Will Hugo de Jonge’s six policy programs help solve the housing crisis?

If you want a comprehensive analysis of the problems in the housing market: read the National Housing and Building Agenda from Minister Hugo de Jonge (Public Housing and Spatial Planning, CDA). If you are looking for more specific information on one subject, skip one of them the six policy programmes except: about the affordability of housing, for example, or about new construction. They have been launched rapidly in recent months, after Rutte IV took office in January. And almost everything is in it.

The problems are many – you’d be hard-pressed to think they would ever be solved. Houses are too expensive, both on the rental and owner-occupied market. There are too few social housing units. There is a housing shortage and the houses that do exist no longer always meet the requirements: they have a poor energy label or do not meet new needs due to the aging population and the increase in single-person households. Neighborhoods are deteriorating, which means that the gap is growing with neighborhoods where things are going well. The number of homeless people is rising, students are forced to live with their parents, status holders have to wait a long time for a home.

But a ‘hard head’ is not for De Jonge. Anyone who reads his goals would think that the housing market will be in a good shape again in a few years. Many of the goals are abstract, such as: ‘The living situation of residents in vulnerable areas will be improved.’ Some are very specific, especially the new-build targets: the cabinet wants to build 900,000 homes by 2030, two-thirds of which are ‘affordable’. In other words: 250,000 social rental homes and 350,000 rental and owner-occupied homes in the middle segment. Every year, 15,000 flexible homes must be delivered and 15,000 homes through the transformation of shops and offices. In addition, a third of the homes must be built for the elderly, of which 80,000 in a courtyard or service flat and 40,000 with extra facilities for people who need a lot of care. And then it is also the intention that one third of the homes in each municipality will be social housing.

There’s nothing Chinese about that. But those who want to know more about the way there, about how the ministry wants to achieve this, it has to look hard. While that is relevant, certainly because the ministry is dependent on many different parties in area developments – including market parties, who do not start projects if they cannot earn money.

The ‘carrot and stick’ are still vague at the moment

Niels Koeman environmental law specialist

Among the utopian vistas there are indeed measures with concrete consequences for people – even if they are relatively small, such as the mandatory bidding log for brokers from next year. The regulation of the rental market, whereby 90 instead of 80 percent of rental houses will receive rent protection, and with which De Jonge wants to combat excessive rents, has so far caused the most controversy. Many private investors are furious about it. Every turn of a knob has an effect, usually in someone’s wallet.

Read also: Will the plan to regulate part of the rental market actually work?
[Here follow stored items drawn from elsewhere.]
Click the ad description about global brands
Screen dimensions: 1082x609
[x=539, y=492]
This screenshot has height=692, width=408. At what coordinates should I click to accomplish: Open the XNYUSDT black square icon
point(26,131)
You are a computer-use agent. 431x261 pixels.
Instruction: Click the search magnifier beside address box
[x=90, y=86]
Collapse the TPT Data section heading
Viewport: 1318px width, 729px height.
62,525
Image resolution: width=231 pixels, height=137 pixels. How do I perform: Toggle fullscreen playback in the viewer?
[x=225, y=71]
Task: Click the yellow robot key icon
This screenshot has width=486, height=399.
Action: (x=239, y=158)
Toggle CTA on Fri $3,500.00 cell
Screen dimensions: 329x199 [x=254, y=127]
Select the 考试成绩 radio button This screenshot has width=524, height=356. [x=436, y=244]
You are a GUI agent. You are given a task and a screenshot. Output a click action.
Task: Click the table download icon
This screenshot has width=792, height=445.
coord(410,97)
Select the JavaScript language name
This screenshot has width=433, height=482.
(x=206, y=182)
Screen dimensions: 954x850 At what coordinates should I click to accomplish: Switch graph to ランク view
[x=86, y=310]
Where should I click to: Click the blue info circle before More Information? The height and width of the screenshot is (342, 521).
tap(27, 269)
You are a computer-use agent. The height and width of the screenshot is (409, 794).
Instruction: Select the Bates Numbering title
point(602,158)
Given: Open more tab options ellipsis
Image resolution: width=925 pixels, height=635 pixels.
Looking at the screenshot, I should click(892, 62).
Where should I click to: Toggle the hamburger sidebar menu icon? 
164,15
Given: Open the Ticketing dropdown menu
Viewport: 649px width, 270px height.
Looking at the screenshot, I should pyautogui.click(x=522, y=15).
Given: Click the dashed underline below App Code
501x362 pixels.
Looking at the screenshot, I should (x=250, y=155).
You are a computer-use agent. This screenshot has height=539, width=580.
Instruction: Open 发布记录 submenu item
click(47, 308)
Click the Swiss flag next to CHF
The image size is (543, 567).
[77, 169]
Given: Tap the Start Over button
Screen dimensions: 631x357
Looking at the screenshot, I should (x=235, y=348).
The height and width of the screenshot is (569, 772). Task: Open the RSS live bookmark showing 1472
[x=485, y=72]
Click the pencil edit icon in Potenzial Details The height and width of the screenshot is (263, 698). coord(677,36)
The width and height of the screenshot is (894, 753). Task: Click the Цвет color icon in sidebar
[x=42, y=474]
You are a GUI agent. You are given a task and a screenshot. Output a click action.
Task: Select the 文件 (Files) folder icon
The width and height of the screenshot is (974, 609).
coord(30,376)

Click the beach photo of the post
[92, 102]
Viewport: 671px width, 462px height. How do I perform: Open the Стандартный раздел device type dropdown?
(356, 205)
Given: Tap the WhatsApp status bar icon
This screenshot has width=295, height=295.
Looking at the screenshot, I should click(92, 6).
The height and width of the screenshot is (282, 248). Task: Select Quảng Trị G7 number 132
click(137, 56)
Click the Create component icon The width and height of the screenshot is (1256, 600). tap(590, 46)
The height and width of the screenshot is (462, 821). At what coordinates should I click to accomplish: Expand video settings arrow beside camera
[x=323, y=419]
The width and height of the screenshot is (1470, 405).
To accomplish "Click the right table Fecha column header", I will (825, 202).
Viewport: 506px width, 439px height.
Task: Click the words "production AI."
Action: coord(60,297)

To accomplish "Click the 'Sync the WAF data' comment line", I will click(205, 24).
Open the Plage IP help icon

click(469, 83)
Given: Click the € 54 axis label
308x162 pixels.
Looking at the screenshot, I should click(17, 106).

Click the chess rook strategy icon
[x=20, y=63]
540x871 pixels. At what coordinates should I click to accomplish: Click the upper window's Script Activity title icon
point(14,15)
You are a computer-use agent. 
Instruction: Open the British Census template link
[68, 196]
During his many working visits, De Jonge has heard the phrase that transcends all interests: more direction is needed from the government. ‘Back to public housing’ is his mantra, more state and less market. But what is directing? What does that look like? “The ‘carrot and the stick’, how the minister will ensure that his plans actually come true, that is still vague at the moment,” said environmental law specialist Niels Koeman of the Council for the Living Environment earlier in NRC. “It has to be faster and less non-committal than what is currently in policy”, wrote research agency TNO recently in a memorandum on making homes more sustainable. And the Association of Dutch Municipalities wrote in May that it was concerned about the process, because the programs were developed at such a rapid pace that it was at the expense of “quality, depth and support”.

Regional housing deals

Time will tell whether the concerns are justified. With regard to new construction, performance agreements have now been made with the provinces. They have passed on the numbers of homes they want to build in the coming years, and they add up neatly to just over 900,000. These performance agreements are now being converted into regional housing deals, with agreements with municipalities and corporations about locations, target groups and rent and purchase percentages. But the market is not yet involved in all provincial agreements, according to Bouwend Nederland.

According to the trade association, it is therefore not at all certain whether all agreements are realistic. Many of the plans are not yet ‘hard’, which means that no zoning plan has been finalized yet. The province of Gelderland, for example, says it can build 107,000 homes, but only 35,000 of those are ‘hard’. The provinces also set extra conditions, such as the government helping to make social rental homes possible. They cost more than they yield. They also ask for investments in infrastructure, more civil servants, and sufficient nitrogen space. Bouwend Nederland is in talks with De Jonge about realistic housing deals.

The government has made 1.75 billion euros available through the so-called housing impulse – about which the Court of Audit was recently extremely critical – and 7.5 billion euros for infrastructure; the question is whether that is enough.

Read also: Ambitious building ambitions. But are they also feasible?

In the meantime, the circumstances are not favorable: interest rates are rising, house prices are falling, which makes it risky to invest in new construction. Investors are already withdrawing, so construction projects are canceled. On Wednesday it came out that there are not enough buyers for 160 new-build homes in the former ING office Het Zandkasteel in Amsterdam Zuidoost, so that they are all being rented out. And then there is also the recent ruling in the Porthos nitrogen case, as a result of which all construction projects now require a nature permit for the nitrogen they emit – even more delay.